Meta-análises posteriores confirmaram este padrão, ou seja, verificou-se que as intenções comportamentais têm um efeito moderado sobre o comportamento (Webb & Sheeran, 2006) e as intenções de implementação produzem um efeito ainda mais forte sobre o comportamento (Gollwitzer & Sheeran, 2006).

A literatura contrafactual actual faz uma distinção entre dois caminhos diferentes para a melhoria do desempenho: a via de conteúdo-neutro e a via de conteúdo-específico.

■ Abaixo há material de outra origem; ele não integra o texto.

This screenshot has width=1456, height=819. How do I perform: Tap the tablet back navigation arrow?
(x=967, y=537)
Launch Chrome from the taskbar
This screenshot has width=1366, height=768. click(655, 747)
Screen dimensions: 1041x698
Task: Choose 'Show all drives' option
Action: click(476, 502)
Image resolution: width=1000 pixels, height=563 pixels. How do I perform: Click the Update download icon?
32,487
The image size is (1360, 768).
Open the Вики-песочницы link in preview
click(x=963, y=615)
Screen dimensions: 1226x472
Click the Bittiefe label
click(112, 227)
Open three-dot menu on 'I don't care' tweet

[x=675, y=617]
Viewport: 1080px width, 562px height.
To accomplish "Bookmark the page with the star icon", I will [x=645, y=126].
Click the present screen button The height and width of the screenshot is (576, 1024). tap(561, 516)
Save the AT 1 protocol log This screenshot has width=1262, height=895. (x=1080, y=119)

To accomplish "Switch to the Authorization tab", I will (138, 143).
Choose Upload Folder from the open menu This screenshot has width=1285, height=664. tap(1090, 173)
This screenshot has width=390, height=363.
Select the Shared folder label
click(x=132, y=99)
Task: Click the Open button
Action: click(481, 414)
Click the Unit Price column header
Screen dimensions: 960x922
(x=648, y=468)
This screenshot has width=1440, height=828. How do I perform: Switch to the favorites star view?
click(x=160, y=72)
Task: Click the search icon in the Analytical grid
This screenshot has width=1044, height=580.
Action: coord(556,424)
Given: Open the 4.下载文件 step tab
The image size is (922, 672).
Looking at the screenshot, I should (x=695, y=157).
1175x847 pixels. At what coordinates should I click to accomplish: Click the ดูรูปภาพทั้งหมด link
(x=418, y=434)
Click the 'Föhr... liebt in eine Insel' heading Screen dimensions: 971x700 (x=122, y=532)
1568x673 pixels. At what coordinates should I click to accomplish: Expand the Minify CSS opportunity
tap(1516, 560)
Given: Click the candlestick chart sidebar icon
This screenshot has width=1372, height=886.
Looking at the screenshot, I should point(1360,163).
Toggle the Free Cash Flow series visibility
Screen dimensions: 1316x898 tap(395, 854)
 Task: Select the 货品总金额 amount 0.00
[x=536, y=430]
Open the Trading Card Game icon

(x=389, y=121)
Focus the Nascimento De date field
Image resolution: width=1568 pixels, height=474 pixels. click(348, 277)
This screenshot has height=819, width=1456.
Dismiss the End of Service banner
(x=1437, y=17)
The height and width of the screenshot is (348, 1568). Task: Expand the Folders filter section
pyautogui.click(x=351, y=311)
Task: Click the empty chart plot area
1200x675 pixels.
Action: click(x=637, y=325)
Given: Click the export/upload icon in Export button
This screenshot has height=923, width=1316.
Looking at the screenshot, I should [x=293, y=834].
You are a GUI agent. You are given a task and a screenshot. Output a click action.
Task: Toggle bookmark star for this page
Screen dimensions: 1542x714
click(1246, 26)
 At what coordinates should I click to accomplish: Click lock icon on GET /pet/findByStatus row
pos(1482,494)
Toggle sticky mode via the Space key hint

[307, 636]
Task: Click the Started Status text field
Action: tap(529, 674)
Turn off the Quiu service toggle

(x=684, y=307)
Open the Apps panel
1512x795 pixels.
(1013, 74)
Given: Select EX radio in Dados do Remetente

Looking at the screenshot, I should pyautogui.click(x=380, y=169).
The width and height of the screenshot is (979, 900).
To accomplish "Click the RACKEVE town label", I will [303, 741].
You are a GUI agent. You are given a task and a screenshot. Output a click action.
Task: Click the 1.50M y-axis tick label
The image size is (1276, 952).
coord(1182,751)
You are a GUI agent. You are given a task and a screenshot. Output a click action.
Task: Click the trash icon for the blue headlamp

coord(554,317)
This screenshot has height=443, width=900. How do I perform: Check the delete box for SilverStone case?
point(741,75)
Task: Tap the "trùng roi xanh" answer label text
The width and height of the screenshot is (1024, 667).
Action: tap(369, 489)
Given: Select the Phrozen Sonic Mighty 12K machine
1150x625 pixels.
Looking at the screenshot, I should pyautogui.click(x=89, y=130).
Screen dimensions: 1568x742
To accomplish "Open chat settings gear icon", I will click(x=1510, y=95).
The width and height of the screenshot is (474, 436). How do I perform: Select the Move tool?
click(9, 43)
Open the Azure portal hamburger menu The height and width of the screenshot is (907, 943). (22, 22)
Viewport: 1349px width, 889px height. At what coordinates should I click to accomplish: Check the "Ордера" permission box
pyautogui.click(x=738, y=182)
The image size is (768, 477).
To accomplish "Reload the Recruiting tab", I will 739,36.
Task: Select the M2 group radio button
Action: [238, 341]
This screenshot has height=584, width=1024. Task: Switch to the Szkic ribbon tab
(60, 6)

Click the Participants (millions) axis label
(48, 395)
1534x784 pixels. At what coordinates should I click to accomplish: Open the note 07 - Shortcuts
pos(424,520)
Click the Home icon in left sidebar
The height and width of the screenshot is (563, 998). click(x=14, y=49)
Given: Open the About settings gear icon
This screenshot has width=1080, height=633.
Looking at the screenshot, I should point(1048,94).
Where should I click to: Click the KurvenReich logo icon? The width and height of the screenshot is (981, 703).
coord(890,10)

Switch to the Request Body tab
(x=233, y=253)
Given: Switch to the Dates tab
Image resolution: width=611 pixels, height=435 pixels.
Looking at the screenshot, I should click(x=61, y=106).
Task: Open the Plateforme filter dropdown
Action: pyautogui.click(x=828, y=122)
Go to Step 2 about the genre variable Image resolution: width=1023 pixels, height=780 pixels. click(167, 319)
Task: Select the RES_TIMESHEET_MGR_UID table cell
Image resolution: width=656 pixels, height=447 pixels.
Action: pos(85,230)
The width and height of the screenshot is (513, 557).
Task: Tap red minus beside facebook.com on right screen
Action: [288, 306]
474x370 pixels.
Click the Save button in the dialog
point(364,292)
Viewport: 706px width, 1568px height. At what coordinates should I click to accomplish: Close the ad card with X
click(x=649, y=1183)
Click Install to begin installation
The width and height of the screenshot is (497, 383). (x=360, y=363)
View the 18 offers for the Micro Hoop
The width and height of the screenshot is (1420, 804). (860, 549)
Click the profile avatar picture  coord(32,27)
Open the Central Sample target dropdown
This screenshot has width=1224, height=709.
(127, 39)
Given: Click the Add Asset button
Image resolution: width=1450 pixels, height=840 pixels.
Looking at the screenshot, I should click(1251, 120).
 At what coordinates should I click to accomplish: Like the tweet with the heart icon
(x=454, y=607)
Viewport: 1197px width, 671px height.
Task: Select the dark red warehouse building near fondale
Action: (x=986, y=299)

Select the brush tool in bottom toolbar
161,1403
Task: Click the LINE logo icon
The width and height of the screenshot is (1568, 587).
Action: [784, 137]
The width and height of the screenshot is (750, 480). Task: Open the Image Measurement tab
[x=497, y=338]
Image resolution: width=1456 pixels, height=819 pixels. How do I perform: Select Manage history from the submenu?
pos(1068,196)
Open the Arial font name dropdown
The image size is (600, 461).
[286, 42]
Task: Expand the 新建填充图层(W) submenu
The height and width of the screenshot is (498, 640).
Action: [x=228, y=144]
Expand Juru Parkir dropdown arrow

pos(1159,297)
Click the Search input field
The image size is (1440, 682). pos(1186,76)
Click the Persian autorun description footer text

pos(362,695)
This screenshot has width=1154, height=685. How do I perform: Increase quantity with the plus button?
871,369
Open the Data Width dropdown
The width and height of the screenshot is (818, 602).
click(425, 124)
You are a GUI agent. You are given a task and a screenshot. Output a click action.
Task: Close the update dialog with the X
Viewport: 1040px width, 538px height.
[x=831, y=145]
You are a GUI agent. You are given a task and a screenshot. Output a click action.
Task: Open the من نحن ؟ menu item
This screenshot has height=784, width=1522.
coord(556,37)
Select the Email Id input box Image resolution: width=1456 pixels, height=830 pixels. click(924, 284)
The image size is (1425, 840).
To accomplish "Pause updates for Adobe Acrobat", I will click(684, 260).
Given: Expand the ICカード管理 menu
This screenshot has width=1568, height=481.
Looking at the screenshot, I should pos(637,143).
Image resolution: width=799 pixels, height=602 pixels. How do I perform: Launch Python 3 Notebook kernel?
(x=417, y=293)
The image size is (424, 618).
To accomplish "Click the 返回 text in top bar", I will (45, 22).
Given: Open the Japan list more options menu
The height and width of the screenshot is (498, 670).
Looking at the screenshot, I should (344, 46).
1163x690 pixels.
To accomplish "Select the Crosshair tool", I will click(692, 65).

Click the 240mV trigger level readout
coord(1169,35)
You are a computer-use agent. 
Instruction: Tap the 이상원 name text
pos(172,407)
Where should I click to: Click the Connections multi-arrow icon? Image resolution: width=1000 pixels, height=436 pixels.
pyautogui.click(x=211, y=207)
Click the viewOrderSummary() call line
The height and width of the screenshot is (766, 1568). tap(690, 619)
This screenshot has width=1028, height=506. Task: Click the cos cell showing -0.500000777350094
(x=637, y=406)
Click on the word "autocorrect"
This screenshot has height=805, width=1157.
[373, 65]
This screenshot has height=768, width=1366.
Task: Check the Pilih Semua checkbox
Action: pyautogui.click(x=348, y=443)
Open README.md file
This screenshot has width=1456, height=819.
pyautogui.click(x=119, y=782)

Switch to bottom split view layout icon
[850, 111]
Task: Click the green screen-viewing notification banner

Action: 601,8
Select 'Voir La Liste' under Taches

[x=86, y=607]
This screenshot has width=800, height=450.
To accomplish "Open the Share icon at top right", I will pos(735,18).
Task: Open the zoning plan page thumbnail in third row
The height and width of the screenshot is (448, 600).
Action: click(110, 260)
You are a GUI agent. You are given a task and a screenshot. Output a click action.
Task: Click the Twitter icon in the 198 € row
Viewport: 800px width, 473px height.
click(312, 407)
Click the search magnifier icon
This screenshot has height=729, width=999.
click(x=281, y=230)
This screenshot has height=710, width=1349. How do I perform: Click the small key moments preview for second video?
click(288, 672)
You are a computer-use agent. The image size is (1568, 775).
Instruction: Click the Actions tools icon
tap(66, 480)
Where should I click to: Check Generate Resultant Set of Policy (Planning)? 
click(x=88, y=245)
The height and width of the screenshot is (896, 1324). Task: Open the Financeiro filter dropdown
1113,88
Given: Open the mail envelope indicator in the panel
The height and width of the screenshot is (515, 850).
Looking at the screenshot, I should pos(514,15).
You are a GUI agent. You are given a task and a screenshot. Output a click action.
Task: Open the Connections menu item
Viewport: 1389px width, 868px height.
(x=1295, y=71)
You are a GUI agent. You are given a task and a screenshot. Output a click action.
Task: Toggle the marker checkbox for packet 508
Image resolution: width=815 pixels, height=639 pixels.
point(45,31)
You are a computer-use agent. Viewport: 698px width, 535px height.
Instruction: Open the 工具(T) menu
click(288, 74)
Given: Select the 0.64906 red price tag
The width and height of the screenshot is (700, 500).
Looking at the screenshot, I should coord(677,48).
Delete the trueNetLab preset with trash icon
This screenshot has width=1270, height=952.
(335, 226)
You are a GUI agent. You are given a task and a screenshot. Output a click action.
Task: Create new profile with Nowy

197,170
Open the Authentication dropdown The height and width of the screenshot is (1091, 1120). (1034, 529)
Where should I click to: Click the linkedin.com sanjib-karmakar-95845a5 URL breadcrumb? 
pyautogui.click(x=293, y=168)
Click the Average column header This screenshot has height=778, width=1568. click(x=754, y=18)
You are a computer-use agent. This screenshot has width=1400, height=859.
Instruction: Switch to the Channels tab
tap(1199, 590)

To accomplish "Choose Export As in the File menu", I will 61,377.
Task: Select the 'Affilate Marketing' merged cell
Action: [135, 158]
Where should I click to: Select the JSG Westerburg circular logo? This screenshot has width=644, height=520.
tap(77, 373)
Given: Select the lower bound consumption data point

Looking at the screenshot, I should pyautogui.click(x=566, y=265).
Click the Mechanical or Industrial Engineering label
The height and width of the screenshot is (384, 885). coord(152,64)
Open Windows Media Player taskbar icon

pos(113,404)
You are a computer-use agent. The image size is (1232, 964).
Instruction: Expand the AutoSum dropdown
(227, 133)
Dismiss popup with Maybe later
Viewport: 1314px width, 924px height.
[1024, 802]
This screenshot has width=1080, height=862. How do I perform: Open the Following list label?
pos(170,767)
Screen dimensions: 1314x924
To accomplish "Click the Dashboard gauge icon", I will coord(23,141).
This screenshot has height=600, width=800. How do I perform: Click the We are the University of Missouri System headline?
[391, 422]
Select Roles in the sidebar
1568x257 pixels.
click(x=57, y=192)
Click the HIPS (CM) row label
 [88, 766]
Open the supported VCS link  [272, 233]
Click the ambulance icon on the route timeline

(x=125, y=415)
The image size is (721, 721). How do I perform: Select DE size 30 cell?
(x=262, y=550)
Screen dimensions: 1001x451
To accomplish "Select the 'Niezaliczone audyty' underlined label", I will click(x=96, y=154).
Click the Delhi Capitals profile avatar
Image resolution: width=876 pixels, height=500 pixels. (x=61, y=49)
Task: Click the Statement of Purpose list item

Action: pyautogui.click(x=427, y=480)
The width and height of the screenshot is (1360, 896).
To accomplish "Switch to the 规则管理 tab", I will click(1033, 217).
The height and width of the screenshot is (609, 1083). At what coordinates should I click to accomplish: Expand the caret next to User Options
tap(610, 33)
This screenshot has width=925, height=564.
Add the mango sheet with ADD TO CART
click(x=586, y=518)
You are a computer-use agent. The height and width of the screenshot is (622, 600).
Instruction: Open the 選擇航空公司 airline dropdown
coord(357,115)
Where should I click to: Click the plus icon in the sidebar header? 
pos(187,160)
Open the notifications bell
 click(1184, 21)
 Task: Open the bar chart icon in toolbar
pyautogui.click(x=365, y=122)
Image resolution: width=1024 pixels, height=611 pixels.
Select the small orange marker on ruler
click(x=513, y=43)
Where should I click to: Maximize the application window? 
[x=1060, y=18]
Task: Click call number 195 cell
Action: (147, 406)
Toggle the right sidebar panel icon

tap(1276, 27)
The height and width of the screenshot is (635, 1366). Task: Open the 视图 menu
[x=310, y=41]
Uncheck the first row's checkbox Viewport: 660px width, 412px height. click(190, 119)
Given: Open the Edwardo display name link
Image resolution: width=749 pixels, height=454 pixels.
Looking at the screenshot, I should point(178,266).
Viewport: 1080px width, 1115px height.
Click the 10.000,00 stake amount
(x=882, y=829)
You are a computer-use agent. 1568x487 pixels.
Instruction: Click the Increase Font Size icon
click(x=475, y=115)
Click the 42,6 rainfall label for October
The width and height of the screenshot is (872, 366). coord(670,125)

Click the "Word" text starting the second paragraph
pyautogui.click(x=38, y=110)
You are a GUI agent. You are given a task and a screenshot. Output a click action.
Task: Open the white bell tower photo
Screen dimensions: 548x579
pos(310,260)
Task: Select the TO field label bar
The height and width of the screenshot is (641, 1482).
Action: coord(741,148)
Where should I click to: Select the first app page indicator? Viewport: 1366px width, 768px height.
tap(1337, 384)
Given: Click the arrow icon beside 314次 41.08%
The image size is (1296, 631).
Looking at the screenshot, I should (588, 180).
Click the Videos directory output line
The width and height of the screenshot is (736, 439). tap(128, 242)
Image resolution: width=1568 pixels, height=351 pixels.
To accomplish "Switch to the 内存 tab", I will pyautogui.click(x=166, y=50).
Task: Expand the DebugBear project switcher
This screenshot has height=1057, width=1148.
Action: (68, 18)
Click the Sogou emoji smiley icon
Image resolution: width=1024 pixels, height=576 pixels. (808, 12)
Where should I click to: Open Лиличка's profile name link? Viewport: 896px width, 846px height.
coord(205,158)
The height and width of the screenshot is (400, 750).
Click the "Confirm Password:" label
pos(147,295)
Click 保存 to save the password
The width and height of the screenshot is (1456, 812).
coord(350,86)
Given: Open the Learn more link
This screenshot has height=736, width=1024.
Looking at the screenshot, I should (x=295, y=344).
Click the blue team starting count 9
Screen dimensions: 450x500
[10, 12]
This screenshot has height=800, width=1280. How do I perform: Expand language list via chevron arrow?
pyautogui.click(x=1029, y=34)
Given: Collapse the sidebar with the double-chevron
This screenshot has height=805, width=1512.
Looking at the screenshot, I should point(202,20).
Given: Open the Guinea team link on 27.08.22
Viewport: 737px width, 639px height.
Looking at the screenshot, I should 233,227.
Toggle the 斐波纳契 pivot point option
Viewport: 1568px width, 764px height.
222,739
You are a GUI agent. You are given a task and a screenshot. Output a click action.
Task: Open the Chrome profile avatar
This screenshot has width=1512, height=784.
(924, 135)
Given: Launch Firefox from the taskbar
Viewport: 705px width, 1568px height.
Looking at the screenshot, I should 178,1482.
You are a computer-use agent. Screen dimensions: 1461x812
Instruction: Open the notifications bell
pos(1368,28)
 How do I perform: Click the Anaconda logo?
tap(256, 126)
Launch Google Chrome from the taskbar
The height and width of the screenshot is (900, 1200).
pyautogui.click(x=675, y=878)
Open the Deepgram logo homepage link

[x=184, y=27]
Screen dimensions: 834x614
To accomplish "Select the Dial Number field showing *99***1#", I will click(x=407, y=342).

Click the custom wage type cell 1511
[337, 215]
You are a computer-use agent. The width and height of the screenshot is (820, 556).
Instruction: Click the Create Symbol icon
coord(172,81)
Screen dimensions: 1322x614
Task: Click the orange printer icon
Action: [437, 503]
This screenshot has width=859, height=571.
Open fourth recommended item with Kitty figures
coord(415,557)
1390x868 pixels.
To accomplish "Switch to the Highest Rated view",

A via de conteúdo-específico encarna a divulgação de determinada informação semântica do contrafactual a uma intenção comportamental de uma acção. Se um indivíduo se esquece de aniversário de um amigo, um contrafactual pode vir à mente, “se eu tivesse anotado o aniversário no meu calendário, eu não me teria esquecido” Este contrafactual poderia, então, evocar uma intenção comportamental, tal como, “vou anotar o aniversário do meu amigo no meu calendário para o próximo ano.” Esta intenção comportamental é então provável que impulsione a pessoa a realizar esta acção, a de anotar o aniversário no calendário (Epstude & Roese, 2008). Um conjunto recente de estudos desenvolvido por Smallman e Roese (2009) explorou a ligação entre o pensamento contrafactual e a intenção comportamental. Através de um paradigma de priming sequencial, os participantes assistiram a uma série de frases que descreviam eventos negativos (por exemplo, ter uma queimadura grave). Depois

disso, seguia-se uma frase contrafactual que implicava uma sugestão de como poderia ter evitado o mau resultado (por exemplo, poderia ter usado protetor solar). Seguia-se uma frase que continha uma intenção comportamental relacionada semanticamente (por exemplo, no futuro eu vou usar protetor solar). Este estudo, como mais estudos dentro deste paradigma sugeriram que os contrafactuais estão automaticamente associados às intenções comportamentais, e, portanto, são potenciadores para preparar uma pessoa para situações futuras semelhantes (Roese, Park, Smallman, & Gibson, 2008; Smallman & Roese, 2009; Smallman, 2010).

Apesar dos recentes trabalhos, muitas interrogações ainda persistem. Neste trabalho, iremos centrar-nos no mundo das crianças e tentaremos compreender como o pensamento contrafactual pode ser influenciado pelas diferentes razões que as levam às acções.